Round-Up From Around the World - 22/10/2018


It proved to be a successful trip across the Atlantic for trainer Gordon Elliott, who claimed victory in the American Grand National with Jury Duty, who was brilliantly rode by jockey Robbie Power.

In a race which may not be as prestigious at its transatlantic namesake, Elliott returned with the $450,000 prize, which added to his collection of victories in the English National with Tiger Roll and the Irish National with General Principle.

Aside from Emmet Mullins’ Tornado Watch, who eventually lost by three and a quarter lengths, Jury Duty was in a class of his own in the race and beat out stablemate Clarcam in the same race.


Richard Hannon-trained Raymond Tusk enjoyed his venture to Italy over the weekend, after winning the Group 2 Gran Premio del Jockey Club Italiano at San Siro racecourse in Milan on Sunday.

It is the first time that Hannon has had success in the race, having collaborated with Middleham Park Racing - who also part-own Raymond Tusk - to win with Ventura Storm. Raymond Tusk’s victory sealde a £103,000 prize for the stable, as he built on a sixth-placed finish in the St Leger from last month.

"The ground on the inside isn't as good as on the outer, so we decided to come a bit wide and were determined to use our stamina," said Tim Palin, a director at Middleham Park.

"I think those tactics and that ride have helped him win. I was thinking they might come and swamp him, but I know he's tough and would keep going and stay every yard of the mile and a half. I think stamina, a great horse and great ride won the day."


Pat Cosgrave was the star in Australia this weekend, as he rode Godolphin-trained Best Solution to victory in the 2018 Stella Artois Caulfield Cup.
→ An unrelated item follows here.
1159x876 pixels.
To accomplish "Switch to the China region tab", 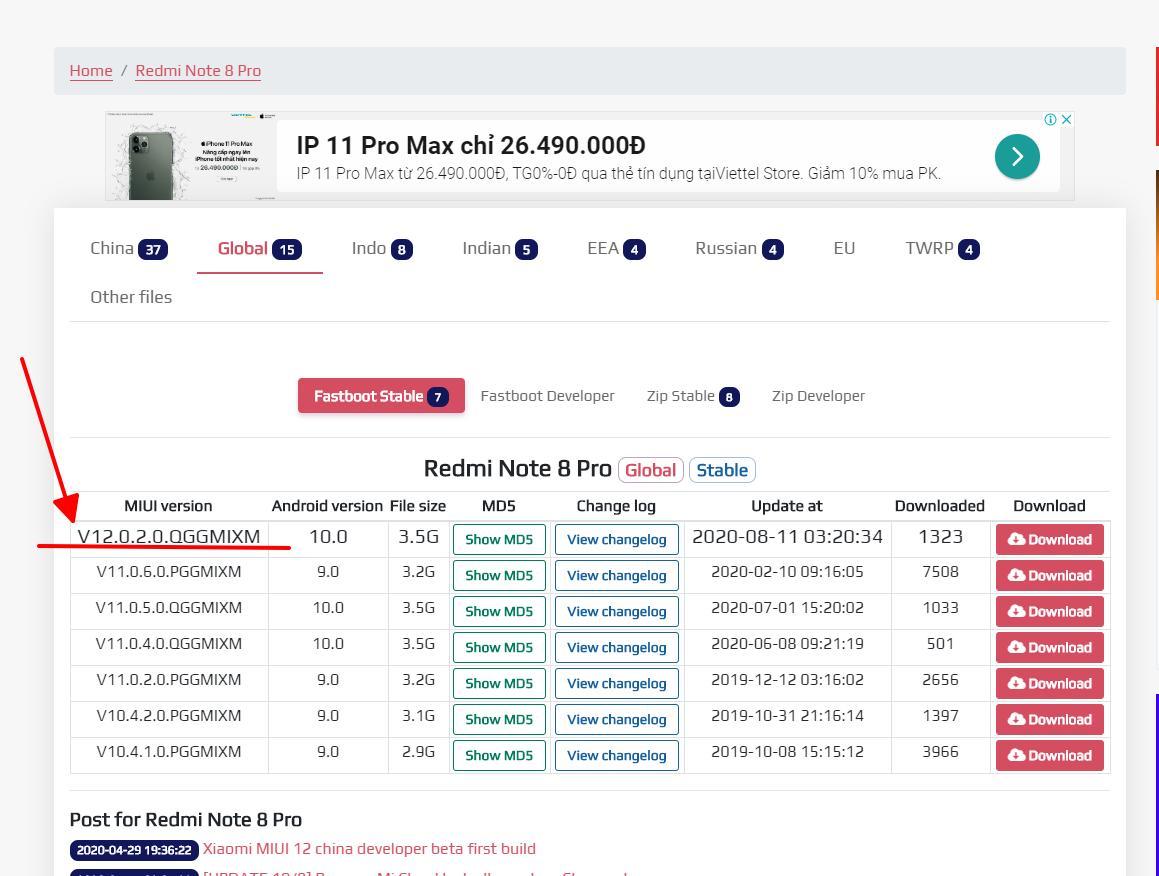I will coord(129,249).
Last out of the stalls, it seemed impossible for Cosgrave, who eventually pulled it out of the bag late on.

As such, the Saeed Bin Suroor-trained four-year-old claimed the £2.7m prize, in what was a terrific performance that included holding off a late challenge from Homesman and The Cliffsofmoher.

"He completely missed the gate, but Saeed was adamant he had to be in the first four or five and he was right. I had to work really hard to get there," said a delighted Cosgrave. "At the furlong pole I thought I might have gone too soon, but he toughed it out. He’s a tough horse, he stays well and knows how to win. He doesn’t like getting beaten."